TASK BRIEF
The answer is to be all of the data below, reproduced exactly.

▬▬▬▬▬▬▬▬▬▬

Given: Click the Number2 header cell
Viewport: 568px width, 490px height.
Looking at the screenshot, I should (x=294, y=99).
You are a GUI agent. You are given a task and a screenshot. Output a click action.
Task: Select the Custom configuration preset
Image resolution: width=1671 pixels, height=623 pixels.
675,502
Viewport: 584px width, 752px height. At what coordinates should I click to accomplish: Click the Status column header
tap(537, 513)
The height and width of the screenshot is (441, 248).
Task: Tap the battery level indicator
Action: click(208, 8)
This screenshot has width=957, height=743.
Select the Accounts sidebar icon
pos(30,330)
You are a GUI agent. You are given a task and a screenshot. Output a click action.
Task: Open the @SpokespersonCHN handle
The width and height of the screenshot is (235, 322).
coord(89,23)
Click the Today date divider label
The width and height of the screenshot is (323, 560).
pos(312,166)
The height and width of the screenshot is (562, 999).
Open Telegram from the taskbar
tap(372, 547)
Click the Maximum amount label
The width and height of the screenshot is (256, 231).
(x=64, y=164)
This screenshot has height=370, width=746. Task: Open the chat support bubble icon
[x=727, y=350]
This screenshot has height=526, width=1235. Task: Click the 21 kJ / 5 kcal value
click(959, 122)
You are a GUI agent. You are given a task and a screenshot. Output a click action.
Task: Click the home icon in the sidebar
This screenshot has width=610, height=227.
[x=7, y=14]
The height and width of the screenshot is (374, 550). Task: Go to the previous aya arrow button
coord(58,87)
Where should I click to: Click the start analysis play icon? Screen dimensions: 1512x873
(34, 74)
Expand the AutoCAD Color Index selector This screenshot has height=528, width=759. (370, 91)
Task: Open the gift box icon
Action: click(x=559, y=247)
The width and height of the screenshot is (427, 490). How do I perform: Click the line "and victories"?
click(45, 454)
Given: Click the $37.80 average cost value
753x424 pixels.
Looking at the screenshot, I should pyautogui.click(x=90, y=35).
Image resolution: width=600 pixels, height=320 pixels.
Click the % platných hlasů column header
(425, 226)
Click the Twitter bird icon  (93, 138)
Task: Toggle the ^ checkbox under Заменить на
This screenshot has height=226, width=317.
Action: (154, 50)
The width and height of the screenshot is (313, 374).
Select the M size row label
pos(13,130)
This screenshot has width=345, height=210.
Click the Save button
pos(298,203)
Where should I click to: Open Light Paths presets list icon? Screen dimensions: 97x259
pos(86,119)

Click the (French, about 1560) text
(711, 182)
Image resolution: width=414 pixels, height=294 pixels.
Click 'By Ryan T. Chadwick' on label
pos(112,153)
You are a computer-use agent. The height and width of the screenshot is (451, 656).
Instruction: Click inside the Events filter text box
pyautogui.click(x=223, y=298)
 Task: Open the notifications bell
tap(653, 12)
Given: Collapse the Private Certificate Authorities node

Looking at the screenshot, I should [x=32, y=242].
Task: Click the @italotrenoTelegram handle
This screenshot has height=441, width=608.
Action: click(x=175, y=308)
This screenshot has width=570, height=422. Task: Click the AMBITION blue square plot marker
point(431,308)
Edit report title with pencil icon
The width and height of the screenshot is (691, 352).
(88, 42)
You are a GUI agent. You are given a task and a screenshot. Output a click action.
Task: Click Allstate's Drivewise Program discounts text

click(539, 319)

▬▬▬▬▬▬▬▬▬▬

OUTPUT OF THE TASK
Given: Click the Number2 header cell
Viewport: 568px width, 490px height.
Looking at the screenshot, I should (x=294, y=99).
You are a GUI agent. You are given a task and a screenshot. Output a click action.
Task: Select the Custom configuration preset
Image resolution: width=1671 pixels, height=623 pixels.
675,502
Viewport: 584px width, 752px height. At what coordinates should I click to accomplish: Click the Status column header
tap(537, 513)
The height and width of the screenshot is (441, 248).
Task: Tap the battery level indicator
Action: click(208, 8)
This screenshot has width=957, height=743.
Select the Accounts sidebar icon
pos(30,330)
You are a GUI agent. You are given a task and a screenshot. Output a click action.
Task: Open the @SpokespersonCHN handle
The width and height of the screenshot is (235, 322).
coord(89,23)
Click the Today date divider label
The width and height of the screenshot is (323, 560).
pos(312,166)
The height and width of the screenshot is (562, 999).
Open Telegram from the taskbar
tap(372, 547)
Click the Maximum amount label
The width and height of the screenshot is (256, 231).
(x=64, y=164)
This screenshot has height=370, width=746. Task: Open the chat support bubble icon
[x=727, y=350]
This screenshot has height=526, width=1235. Task: Click the 21 kJ / 5 kcal value
click(959, 122)
You are a GUI agent. You are given a task and a screenshot. Output a click action.
Task: Click the home icon in the sidebar
This screenshot has width=610, height=227.
[x=7, y=14]
The height and width of the screenshot is (374, 550). Task: Go to the previous aya arrow button
coord(58,87)
Where should I click to: Click the start analysis play icon? Screen dimensions: 1512x873
(34, 74)
Expand the AutoCAD Color Index selector This screenshot has height=528, width=759. (370, 91)
Task: Open the gift box icon
Action: click(x=559, y=247)
The width and height of the screenshot is (427, 490). How do I perform: Click the line "and victories"?
click(45, 454)
Given: Click the $37.80 average cost value
753x424 pixels.
Looking at the screenshot, I should pyautogui.click(x=90, y=35).
Image resolution: width=600 pixels, height=320 pixels.
Click the % platných hlasů column header
(425, 226)
Click the Twitter bird icon  (93, 138)
Task: Toggle the ^ checkbox under Заменить на
This screenshot has height=226, width=317.
Action: (154, 50)
The width and height of the screenshot is (313, 374).
Select the M size row label
pos(13,130)
This screenshot has width=345, height=210.
Click the Save button
pos(298,203)
Where should I click to: Open Light Paths presets list icon? Screen dimensions: 97x259
pos(86,119)

Click the (French, about 1560) text
(711, 182)
Image resolution: width=414 pixels, height=294 pixels.
Click 'By Ryan T. Chadwick' on label
pos(112,153)
You are a computer-use agent. The height and width of the screenshot is (451, 656).
Instruction: Click inside the Events filter text box
pyautogui.click(x=223, y=298)
 Task: Open the notifications bell
tap(653, 12)
Given: Collapse the Private Certificate Authorities node

Looking at the screenshot, I should [x=32, y=242].
Task: Click the @italotrenoTelegram handle
This screenshot has height=441, width=608.
Action: click(x=175, y=308)
This screenshot has width=570, height=422. Task: Click the AMBITION blue square plot marker
point(431,308)
Edit report title with pencil icon
The width and height of the screenshot is (691, 352).
(88, 42)
You are a GUI agent. You are given a task and a screenshot. Output a click action.
Task: Click Allstate's Drivewise Program discounts text

click(539, 319)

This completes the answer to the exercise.